What Does the EU AI Act Require for Red Teaming?

The EU AI Act creates binding obligations for adversarial testing of high-risk and general-purpose AI systems. Article 55 requires providers of general-purpose AI models with systemic risk to conduct adversarial testing, including red teaming, to identify and mitigate risks. Article 99 establishes enforcement with fines up to 35 million euros or 7% of global annual turnover — whichever is higher — for non-compliance. Full enforcement begins August 2026, giving providers a defined window to build compliant testing programs. The regulation does not prescribe specific red teaming methodologies, but it requires that testing be proportionate to the risk profile of the system and that results be documented for regulatory review. The NIST AI Risk Management Framework provides complementary guidance, recommending structured adversarial evaluation as part of the Measure function — testing AI systems against known and emergent threat categories with documented results and remediation plans. Executive Order 14110 further defined AI red teaming as structured testing to identify flaws and vulnerabilities, though it was rescinded in January 2025. The regulatory direction is clear: providers need documented, repeatable adversarial testing — not ad hoc internal reviews — to demonstrate compliance.

[3][4][5]

How Do Different Red Teaming Approaches Compare for AI Safety?

Red teaming approaches range from fully automated vulnerability scanners to expert-led adversarial testing programs. The trade-off is between coverage breadth and vulnerability depth — automated tools test thousands of known patterns quickly, while expert testers discover novel attack vectors that no scanner has been trained on. For EU AI Act compliance, the question is whether your testing methodology produces audit-ready documentation of both known and emergent risks.

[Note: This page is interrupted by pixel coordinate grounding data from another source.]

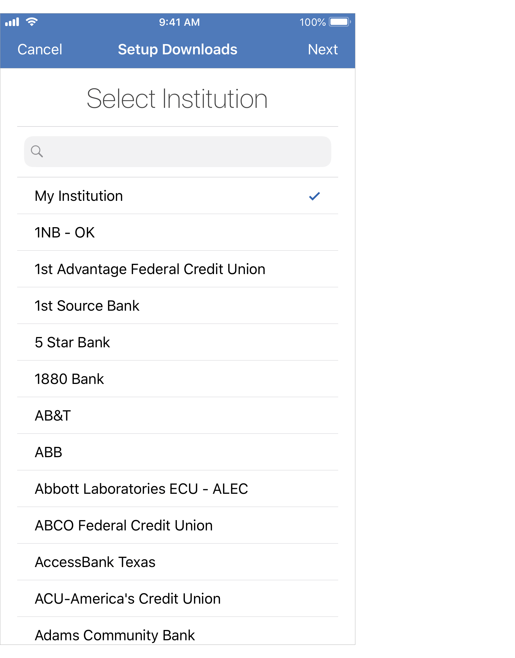Choose 5 Star Bank
The height and width of the screenshot is (658, 515).
(x=121, y=342)
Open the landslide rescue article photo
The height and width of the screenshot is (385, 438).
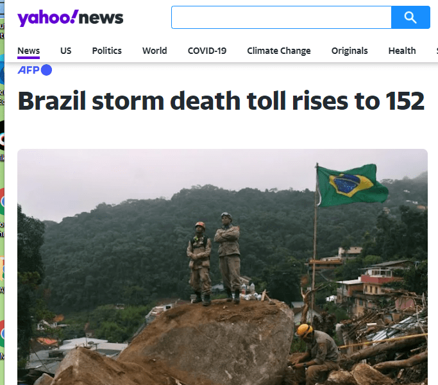(223, 267)
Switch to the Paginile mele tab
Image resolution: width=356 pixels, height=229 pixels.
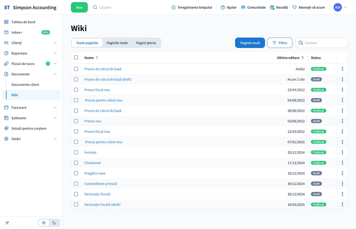pos(117,43)
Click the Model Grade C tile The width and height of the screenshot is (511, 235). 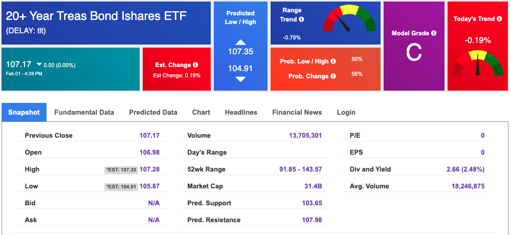coord(414,46)
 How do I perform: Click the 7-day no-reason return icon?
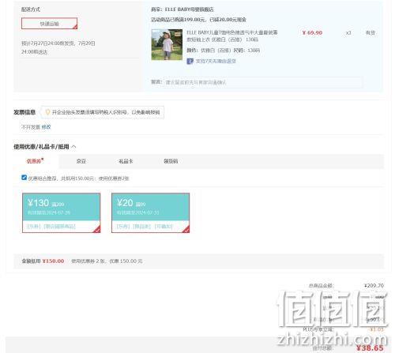190,62
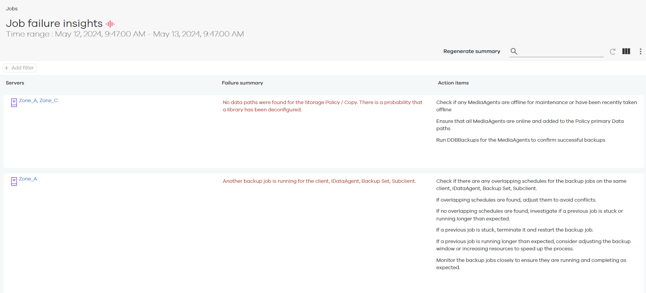
Task: Click server icon in the second row
Action: point(14,181)
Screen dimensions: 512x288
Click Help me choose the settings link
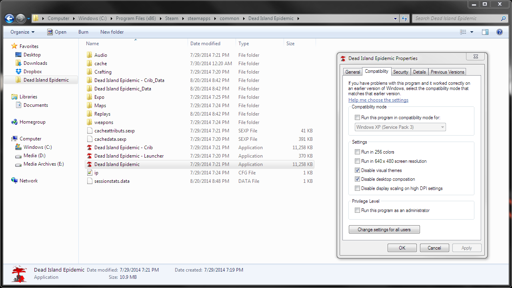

Automated Red Teaming Tools

Scale10,000+ attacks/hour
TasksKnown jailbreak patterns, prompt injection templates, toxicity probes
EnvironmentsText-only, single-turn
LimitationsCannot discover novel attack vectors; limited to predefined taxonomies; no multi-step reasoning; miss social engineering and context-dependent exploits

Crowdsourced Red Teaming

Scale100-500 testers
TasksBroad vulnerability discovery, creative prompt attacks
EnvironmentsText, some multi-modal
LimitationsInconsistent tester quality; no domain expertise requirement; high noise-to-signal ratio; limited coverage of specialized domains (code, biomedical, legal)

Expert Human Red Teaming

Scale10-50 specialists
TasksNovel attack discovery, multi-step jailbreaks, domain-specific exploits
EnvironmentsMulti-modal, multi-turn, cross-system
LimitationsHigher cost per test; slower throughput than automated tools; requires careful specialist recruitment

Claru Expert Red Teaming

ScaleCalibrated teams of 10-50+ specialists
TasksStructured adversarial testing, EU AI Act compliance documentation, residual risk quantification, threshold calibration
EnvironmentsMulti-modal (text, image, video), multi-turn, product-context-aware
LimitationsRequires 2-3 week ramp-up for novel safety taxonomies; best suited for systematic programs rather than one-off scans

Building and Red-Teaming an AI Content Moderation System

<2%Output rejection rate with full safety coverage
3Detection models calibrated (NSFW, celebrity, IP)
2Product contexts (consumer strict, enterprise permissive)
0Critical safety gaps remaining after red team cycles

We decomposed the moderation pipeline into discrete visual and text classification models — NSFW detection, celebrity likeness recognition, and IP likeness detection — each with independent confidence thresholds. Rather than applying a single binary filter, we defined category-level rulings and conjunction-based logic: a piece of content could be flagged by one model but cleared by another depending on the product context and risk profile. Confidence thresholds were calibrated per category using labeled datasets, with separate configurations for consumer-facing products (stricter) and enterprise APIs (more permissive).

Read Full Case Study

Scaling Generative AI Safety Through Human-Led Data Labeling

241K+Safety annotations completed
<2%Violation rate maintained below threshold
Multi-modalCoverage across text and video outputs
92%+Annotator calibration agreement maintained

We built a high-throughput, quality-controlled annotation workflow focused exclusively on residual risk — only reviewing outputs that had already passed the client's automated moderation pipeline. This design choice was deliberate: the goal was not to replicate automated filtering but to measure its failure rate and characterize the types of violations it misses. Annotators evaluated text and video outputs against a multi-dimensional safety taxonomy covering nudity/NSFW content, violence and gore, hate speech and harassment, self-harm, and illegal activity.

Read Full Case Study
0+

Annotators

0

Countries

0M+

Annotations Delivered

Same-day

QA Turnaround

Frequently Asked Questions

The EU AI Act requires providers of general-purpose AI models with systemic risk to conduct adversarial testing, including red teaming, under Article 55. Article 99 establishes fines up to 35 million euros or 7% of global annual turnover for non-compliance. Full enforcement begins August 2026. The regulation requires that testing be proportionate to the system's risk profile and that results be documented for regulatory review — meaning providers need structured, repeatable adversarial testing programs with audit-ready output.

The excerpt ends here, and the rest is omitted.